To assist in my analysis and visualizations, I developed the following research questions:

  1. What is the overall trend of financing on development projects, if any?
  2. Which countries receive the most financing and/or the most projects?
  3. Which sectors/projects receive the most financing?

In answering my first research question, I decided to create a bar graph to visualize the number of projects approved from 1998 to 2019 while also adding a secondary line to simultaneously show the trend in financing. The graph shows a steady increase in the number of approved projects, with what appears to be a slight decrease in recent years. The finance line generally mirrors the projects trend, with a few years trending in the opposite direction, such as in 2017. This suggests that while ADB may have taken on less projects, the approved projects were on a much larger scale that may affect nationwide efforts, thus, necessitating more financing.

I decided to create two visualizations for my second research question.
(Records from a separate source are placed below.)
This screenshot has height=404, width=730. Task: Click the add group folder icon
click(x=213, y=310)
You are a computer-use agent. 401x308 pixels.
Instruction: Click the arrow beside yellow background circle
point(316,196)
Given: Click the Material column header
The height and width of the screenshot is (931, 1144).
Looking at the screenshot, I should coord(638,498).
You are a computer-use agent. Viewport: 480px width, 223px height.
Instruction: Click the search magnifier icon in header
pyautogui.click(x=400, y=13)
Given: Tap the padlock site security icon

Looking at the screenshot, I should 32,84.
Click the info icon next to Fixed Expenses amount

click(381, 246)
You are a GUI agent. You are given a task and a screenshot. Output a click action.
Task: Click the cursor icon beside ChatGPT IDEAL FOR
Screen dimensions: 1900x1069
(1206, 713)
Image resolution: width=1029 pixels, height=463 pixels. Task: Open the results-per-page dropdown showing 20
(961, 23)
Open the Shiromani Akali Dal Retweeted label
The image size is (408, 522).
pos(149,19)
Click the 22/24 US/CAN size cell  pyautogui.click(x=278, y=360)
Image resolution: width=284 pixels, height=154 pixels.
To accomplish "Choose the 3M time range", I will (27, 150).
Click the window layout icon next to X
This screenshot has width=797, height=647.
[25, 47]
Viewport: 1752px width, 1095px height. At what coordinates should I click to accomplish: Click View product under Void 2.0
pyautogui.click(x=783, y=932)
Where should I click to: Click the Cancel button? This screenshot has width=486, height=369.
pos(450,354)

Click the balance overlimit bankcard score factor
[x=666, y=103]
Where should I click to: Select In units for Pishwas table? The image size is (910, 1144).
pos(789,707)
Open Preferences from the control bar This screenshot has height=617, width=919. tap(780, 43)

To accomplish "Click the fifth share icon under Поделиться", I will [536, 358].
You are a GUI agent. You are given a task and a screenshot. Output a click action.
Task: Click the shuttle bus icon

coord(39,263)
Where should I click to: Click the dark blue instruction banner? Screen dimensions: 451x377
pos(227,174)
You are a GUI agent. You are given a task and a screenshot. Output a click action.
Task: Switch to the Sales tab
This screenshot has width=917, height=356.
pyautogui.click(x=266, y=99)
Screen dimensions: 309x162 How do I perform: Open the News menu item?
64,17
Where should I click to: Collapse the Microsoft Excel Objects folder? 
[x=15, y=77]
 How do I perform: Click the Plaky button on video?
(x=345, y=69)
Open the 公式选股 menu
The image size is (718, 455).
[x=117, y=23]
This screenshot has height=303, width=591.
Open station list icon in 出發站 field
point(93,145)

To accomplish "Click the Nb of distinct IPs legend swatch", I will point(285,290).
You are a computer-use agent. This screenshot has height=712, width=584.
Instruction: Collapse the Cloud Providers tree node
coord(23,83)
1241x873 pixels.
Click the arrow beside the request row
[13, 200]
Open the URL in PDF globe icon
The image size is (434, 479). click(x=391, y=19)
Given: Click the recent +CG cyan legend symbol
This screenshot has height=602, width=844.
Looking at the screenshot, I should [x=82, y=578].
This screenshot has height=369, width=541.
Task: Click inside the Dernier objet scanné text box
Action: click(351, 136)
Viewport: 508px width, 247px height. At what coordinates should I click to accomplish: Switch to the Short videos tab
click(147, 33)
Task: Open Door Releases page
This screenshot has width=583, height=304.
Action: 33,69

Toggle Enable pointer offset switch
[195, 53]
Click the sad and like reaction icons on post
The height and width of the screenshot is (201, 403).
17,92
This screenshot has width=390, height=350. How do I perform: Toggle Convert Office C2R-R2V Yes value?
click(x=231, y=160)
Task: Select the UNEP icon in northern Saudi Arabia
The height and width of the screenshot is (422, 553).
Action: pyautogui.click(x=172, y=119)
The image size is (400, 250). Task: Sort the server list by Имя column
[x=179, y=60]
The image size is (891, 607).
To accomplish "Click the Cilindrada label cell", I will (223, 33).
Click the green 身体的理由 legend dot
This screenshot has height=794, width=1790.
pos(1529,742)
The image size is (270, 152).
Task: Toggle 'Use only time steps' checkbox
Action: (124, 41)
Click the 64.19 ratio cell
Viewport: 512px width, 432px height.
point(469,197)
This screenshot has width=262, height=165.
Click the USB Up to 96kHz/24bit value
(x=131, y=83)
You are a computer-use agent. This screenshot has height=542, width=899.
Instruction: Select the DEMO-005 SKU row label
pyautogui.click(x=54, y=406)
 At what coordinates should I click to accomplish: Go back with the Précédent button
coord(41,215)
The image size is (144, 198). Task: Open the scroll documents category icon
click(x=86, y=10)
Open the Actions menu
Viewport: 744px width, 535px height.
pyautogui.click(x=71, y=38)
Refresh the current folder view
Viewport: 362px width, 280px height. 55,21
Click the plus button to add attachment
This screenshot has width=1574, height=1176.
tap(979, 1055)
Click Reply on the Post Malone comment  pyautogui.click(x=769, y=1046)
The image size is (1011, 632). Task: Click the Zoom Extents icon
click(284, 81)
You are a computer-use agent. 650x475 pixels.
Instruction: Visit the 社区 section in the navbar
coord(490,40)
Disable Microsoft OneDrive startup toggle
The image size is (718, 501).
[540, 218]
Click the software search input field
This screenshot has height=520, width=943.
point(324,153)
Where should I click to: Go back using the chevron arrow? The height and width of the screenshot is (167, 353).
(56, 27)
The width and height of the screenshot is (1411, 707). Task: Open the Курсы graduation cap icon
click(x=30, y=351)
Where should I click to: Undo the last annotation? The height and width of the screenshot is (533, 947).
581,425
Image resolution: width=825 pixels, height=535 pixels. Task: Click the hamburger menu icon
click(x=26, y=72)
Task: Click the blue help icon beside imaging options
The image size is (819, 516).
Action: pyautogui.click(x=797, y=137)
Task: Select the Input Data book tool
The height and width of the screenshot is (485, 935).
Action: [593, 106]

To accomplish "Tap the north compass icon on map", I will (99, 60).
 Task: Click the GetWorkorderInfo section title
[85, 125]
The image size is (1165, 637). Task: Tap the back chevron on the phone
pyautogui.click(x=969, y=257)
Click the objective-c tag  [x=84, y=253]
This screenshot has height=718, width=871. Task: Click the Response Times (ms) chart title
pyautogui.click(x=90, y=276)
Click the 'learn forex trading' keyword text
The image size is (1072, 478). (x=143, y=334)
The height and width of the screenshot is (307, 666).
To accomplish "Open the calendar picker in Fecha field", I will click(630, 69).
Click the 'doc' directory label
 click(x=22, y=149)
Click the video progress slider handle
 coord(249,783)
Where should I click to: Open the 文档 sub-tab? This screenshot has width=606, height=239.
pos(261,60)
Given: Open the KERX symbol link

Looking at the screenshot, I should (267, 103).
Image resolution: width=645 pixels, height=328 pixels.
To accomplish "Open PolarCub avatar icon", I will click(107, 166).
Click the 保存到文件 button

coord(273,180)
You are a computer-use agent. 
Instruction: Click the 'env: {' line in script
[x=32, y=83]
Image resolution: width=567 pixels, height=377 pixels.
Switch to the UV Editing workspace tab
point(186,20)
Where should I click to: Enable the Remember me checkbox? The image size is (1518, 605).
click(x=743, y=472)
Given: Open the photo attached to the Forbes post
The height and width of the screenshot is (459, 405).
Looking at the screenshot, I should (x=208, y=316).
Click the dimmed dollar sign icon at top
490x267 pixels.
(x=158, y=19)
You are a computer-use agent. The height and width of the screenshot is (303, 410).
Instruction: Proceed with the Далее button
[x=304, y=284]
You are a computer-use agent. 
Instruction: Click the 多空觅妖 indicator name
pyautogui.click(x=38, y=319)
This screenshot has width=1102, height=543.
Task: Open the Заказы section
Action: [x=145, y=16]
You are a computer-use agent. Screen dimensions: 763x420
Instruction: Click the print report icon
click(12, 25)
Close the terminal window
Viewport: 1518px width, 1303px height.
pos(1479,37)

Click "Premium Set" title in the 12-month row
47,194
I found a bar graph to be the most appropriate format to visually display quantitative information as users can easily see which countries received the most financing without having to examine the numbers. The map was a nice break from the graphs I have been using and also sought to serve as a visual cue about the region. I enabled the density feature to help draw attention to which countries were receiving the most projects. From the visualizations created, it was clear that China and India were the two countries receiving the most projects and financing, respectively

To address my third research question, I decided on the packed bubbles visualization as users can easily discern which sector is receiving the most financing without referring to numbers.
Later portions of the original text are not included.